TASK DETAILS »
Please return the listing exactly, line for line.
Segment Open
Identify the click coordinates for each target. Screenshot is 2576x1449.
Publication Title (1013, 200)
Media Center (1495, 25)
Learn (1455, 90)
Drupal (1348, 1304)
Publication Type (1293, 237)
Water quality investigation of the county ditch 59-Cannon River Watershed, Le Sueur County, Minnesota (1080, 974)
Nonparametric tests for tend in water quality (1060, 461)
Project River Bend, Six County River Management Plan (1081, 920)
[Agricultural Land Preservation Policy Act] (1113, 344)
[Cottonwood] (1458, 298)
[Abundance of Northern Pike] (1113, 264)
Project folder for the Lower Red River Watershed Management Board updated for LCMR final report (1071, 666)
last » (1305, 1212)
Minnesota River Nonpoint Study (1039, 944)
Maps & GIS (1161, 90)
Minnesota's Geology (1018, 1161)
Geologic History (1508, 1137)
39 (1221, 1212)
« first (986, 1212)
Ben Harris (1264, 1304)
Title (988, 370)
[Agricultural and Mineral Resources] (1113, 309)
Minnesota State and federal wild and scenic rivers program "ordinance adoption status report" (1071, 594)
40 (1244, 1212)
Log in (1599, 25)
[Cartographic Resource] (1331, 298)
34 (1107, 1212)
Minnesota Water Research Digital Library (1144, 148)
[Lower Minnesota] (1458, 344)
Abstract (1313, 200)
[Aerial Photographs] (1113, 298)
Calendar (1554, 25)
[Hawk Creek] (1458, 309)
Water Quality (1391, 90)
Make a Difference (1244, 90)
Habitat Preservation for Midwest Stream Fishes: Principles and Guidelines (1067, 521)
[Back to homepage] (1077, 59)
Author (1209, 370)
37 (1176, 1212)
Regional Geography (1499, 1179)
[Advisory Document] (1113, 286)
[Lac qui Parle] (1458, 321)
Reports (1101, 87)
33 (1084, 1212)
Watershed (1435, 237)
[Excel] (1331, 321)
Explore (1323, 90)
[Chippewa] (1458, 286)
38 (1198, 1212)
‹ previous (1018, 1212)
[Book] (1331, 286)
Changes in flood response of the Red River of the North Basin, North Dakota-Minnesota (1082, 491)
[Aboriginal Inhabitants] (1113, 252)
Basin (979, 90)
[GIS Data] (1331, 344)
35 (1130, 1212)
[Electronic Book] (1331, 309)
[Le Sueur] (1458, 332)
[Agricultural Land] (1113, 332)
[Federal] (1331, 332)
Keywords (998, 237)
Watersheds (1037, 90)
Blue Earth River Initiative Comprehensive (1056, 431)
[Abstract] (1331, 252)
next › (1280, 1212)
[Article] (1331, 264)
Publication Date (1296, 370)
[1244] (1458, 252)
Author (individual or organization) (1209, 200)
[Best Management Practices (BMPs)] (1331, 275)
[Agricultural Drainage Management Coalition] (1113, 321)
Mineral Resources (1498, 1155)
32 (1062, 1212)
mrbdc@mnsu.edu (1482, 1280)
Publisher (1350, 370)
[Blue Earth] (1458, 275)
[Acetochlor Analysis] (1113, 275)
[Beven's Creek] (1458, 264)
Segment Closed
ANSWER TO THIS TASK »
Identify the click coordinates for each target. Screenshot is 2576x1449.
Publication Title (1013, 200)
Media Center (1495, 25)
Learn (1455, 90)
Drupal (1348, 1304)
Publication Type (1293, 237)
Water quality investigation of the county ditch 59-Cannon River Watershed, Le Sueur County, Minnesota (1080, 974)
Nonparametric tests for tend in water quality (1060, 461)
Project River Bend, Six County River Management Plan (1081, 920)
[Agricultural Land Preservation Policy Act] (1113, 344)
[Cottonwood] (1458, 298)
[Abundance of Northern Pike] (1113, 264)
Project folder for the Lower Red River Watershed Management Board updated for LCMR final report (1071, 666)
last » (1305, 1212)
Minnesota River Nonpoint Study (1039, 944)
Maps & GIS (1161, 90)
Minnesota's Geology (1018, 1161)
Geologic History (1508, 1137)
39 (1221, 1212)
« first (986, 1212)
Ben Harris (1264, 1304)
Title (988, 370)
[Agricultural and Mineral Resources] (1113, 309)
Minnesota State and federal wild and scenic rivers program "ordinance adoption status report" (1071, 594)
40 (1244, 1212)
Log in (1599, 25)
[Cartographic Resource] (1331, 298)
34 (1107, 1212)
Minnesota Water Research Digital Library (1144, 148)
[Lower Minnesota] (1458, 344)
Abstract (1313, 200)
[Aerial Photographs] (1113, 298)
Calendar (1554, 25)
[Hawk Creek] (1458, 309)
Water Quality (1391, 90)
Make a Difference (1244, 90)
Habitat Preservation for Midwest Stream Fishes: Principles and Guidelines (1067, 521)
[Back to homepage] (1077, 59)
Author (1209, 370)
37 (1176, 1212)
Regional Geography (1499, 1179)
[Advisory Document] (1113, 286)
[Lac qui Parle] (1458, 321)
Reports (1101, 87)
33 (1084, 1212)
Watershed (1435, 237)
[Excel] (1331, 321)
Explore (1323, 90)
[Chippewa] (1458, 286)
38 (1198, 1212)
‹ previous (1018, 1212)
[Book] (1331, 286)
Changes in flood response of the Red River of the North Basin, North Dakota-Minnesota (1082, 491)
[Aboriginal Inhabitants] (1113, 252)
Basin (979, 90)
[GIS Data] (1331, 344)
35 (1130, 1212)
[Electronic Book] (1331, 309)
[Le Sueur] (1458, 332)
[Agricultural Land] (1113, 332)
[Federal] (1331, 332)
Keywords (998, 237)
Watersheds (1037, 90)
Blue Earth River Initiative Comprehensive (1056, 431)
[Abstract] (1331, 252)
next › (1280, 1212)
[Article] (1331, 264)
Publication Date (1296, 370)
[1244] (1458, 252)
Author (individual or organization) (1209, 200)
[Best Management Practices (BMPs)] (1331, 275)
[Agricultural Drainage Management Coalition] (1113, 321)
Mineral Resources (1498, 1155)
32 (1062, 1212)
mrbdc@mnsu.edu (1482, 1280)
Publisher (1350, 370)
[Blue Earth] (1458, 275)
[Acetochlor Analysis] (1113, 275)
[Beven's Creek] (1458, 264)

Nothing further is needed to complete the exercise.